Findings showed that when the decoder was trained on photographs, it still did equally well at predicting which scenes people were viewing in line drawings, and vice versa.

“That suggests the brain uses the same information to decode which scene it is viewing when it is presented with line drawings or photos,” he said.

In addition, results showed that when the decoder did make errors, it made similar errors in both photographs and line drawings. For example, if the decoder thought people were looking at a photo of a mountain when they were really looking at a photo of a forest, it would make the same mistake when it was analyzing line drawings.

“The patterns of error match incredibly well, so that’s an additional piece of evidence that the representations for photos and line drawings are very similar in the brain,” Bernhardt-Walther said.

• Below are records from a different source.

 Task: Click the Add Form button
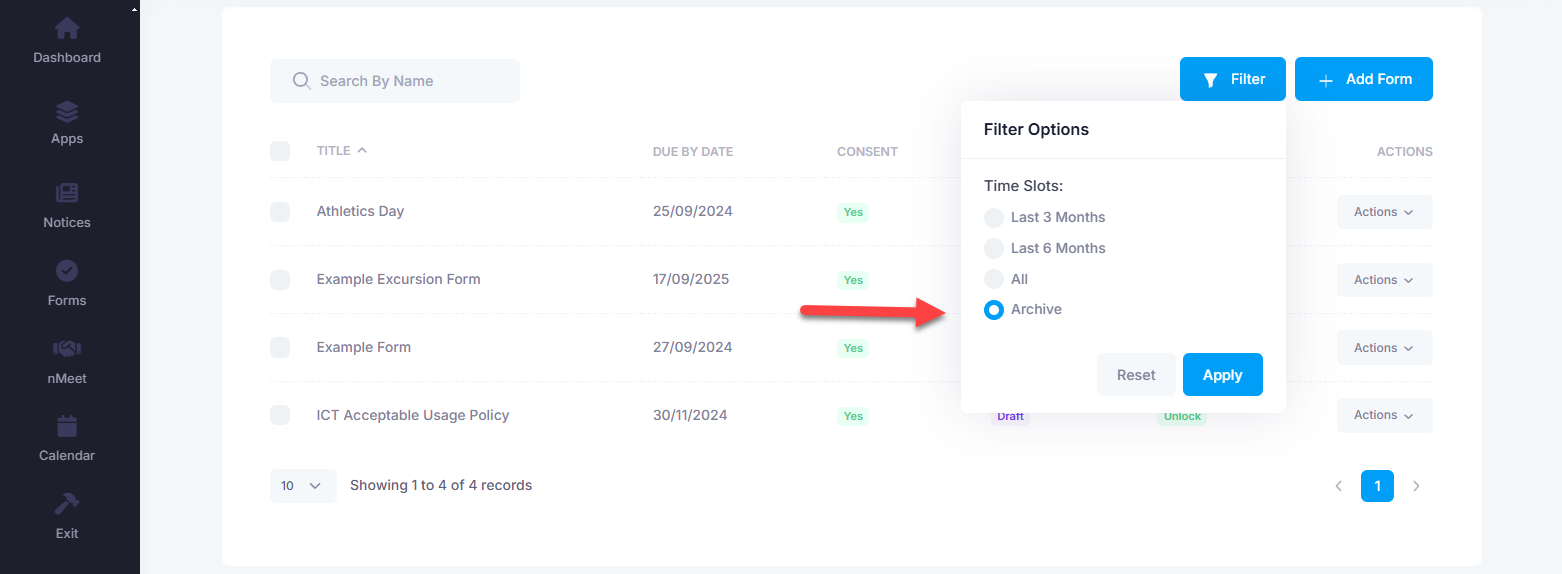coord(1363,79)
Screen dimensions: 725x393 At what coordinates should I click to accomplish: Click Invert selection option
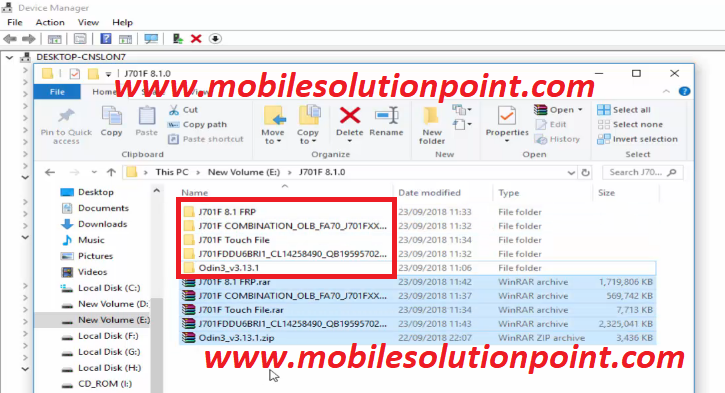click(637, 139)
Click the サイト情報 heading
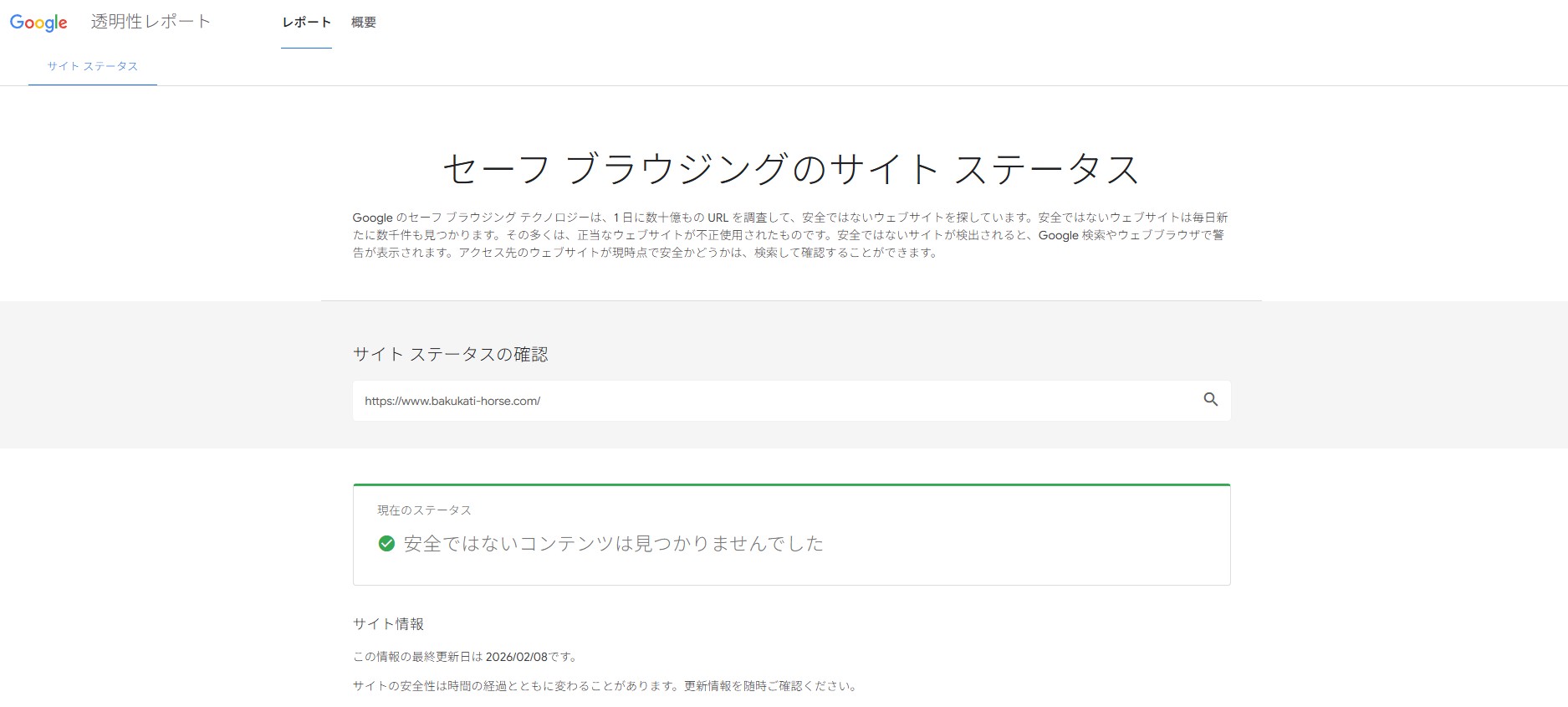1568x707 pixels. 388,624
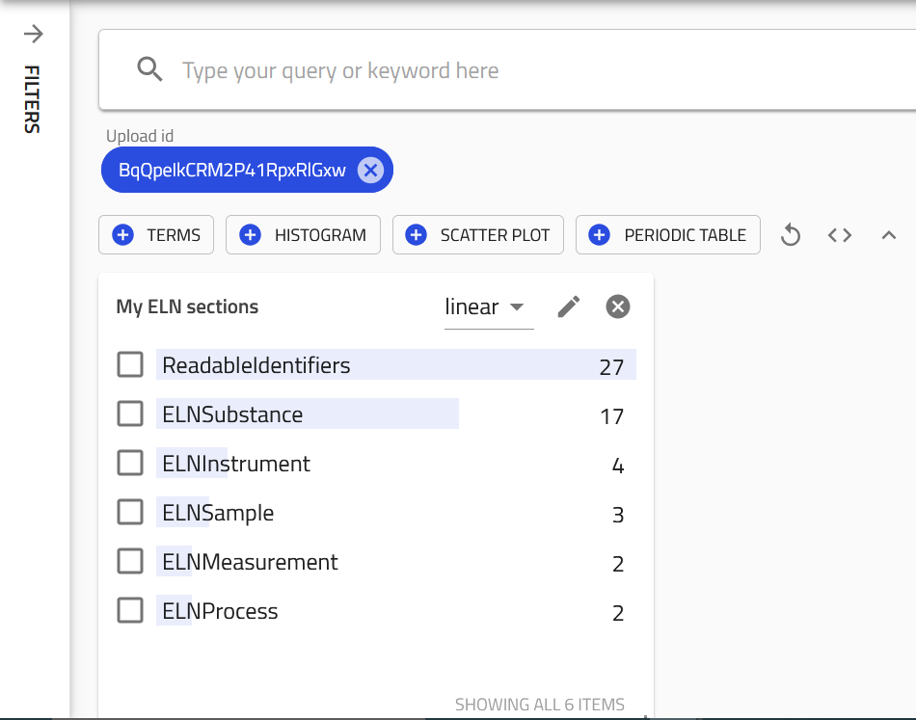
Task: Expand the Filters side panel arrow
Action: 33,34
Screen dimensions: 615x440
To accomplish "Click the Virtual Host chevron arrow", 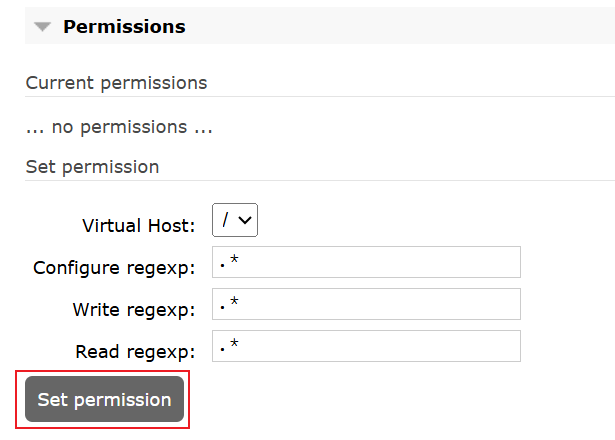I will (x=245, y=220).
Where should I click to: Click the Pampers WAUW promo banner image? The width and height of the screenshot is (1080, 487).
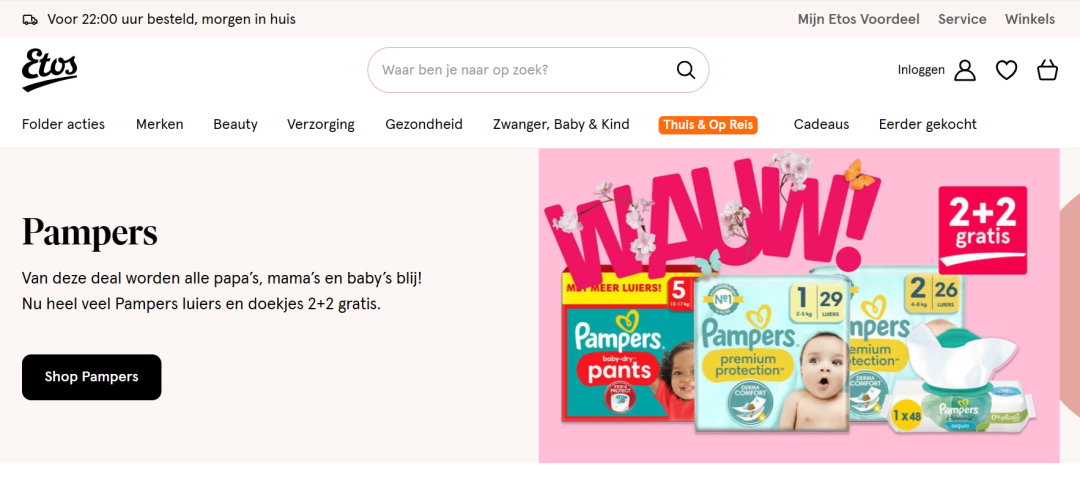[799, 305]
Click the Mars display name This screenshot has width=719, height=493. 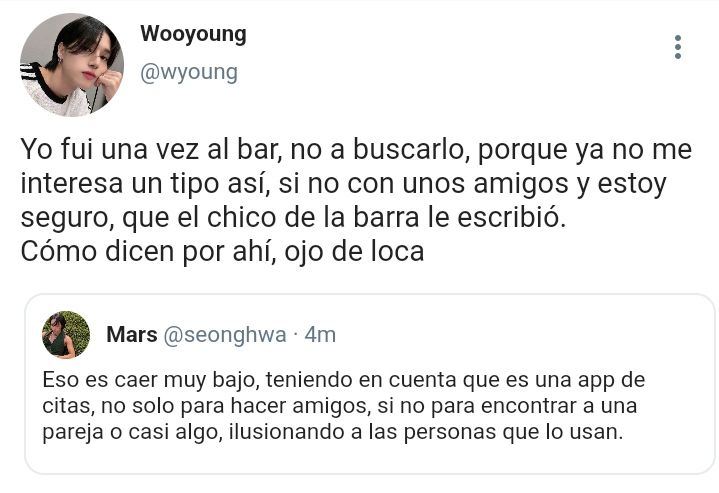132,334
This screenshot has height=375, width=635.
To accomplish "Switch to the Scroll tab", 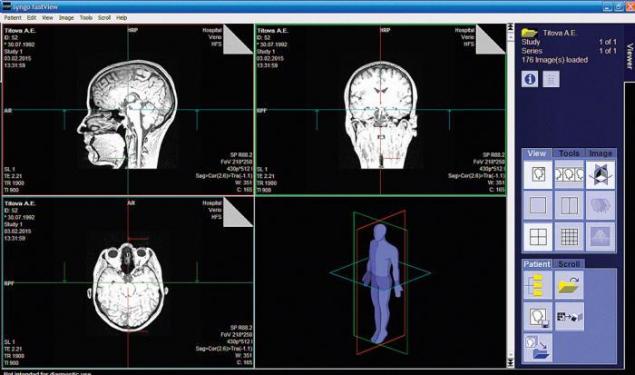I will tap(569, 264).
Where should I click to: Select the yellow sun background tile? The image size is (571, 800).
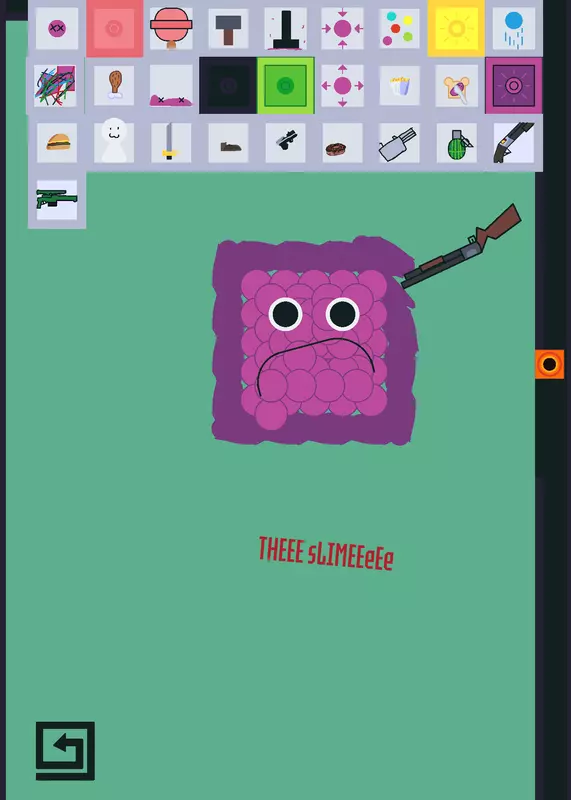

But what is it about line drawings that allow people to recognize what they represent? As part of the study, the researchers removed some of the lines in the line drawings and asked participants if they could still tell what scene was depicted. In some cases, they removed up to 75 percent of the pixels in the drawing.

If the researchers left the long contours in the drawings, which represented global structure – such as sky, water or sand – participants could still correctly predict what kind of scene was depicted about 60 percent of the time.

However, when researchers took out these long contours and left only short ones –representing details like leaves, windows in buildings or individual ridges in a mountainside – the accuracy of participants went way down.

These findings cast doubt on some models of human visual perception which argue that people need specific information that is found in photographs – such as color, shading and texture – to classify a scene.

“Of course, we use the rich sources of information found in a photograph when it is available, but the brain is an opportunist — it uses what is available,” Bernhardt-Walther said. “We can get a lot of information from a line drawing.”

The results also suggest why line drawings have played such an important role in human history, both as an art form and a way of presenting information simply.

“Imagine the astonishment of early man when he discovered he could draw shapes on a rock wall and it resembled the actual animal he had just killed. Line drawings have been with us since prehistoric times,” Bernhardt-Walther said.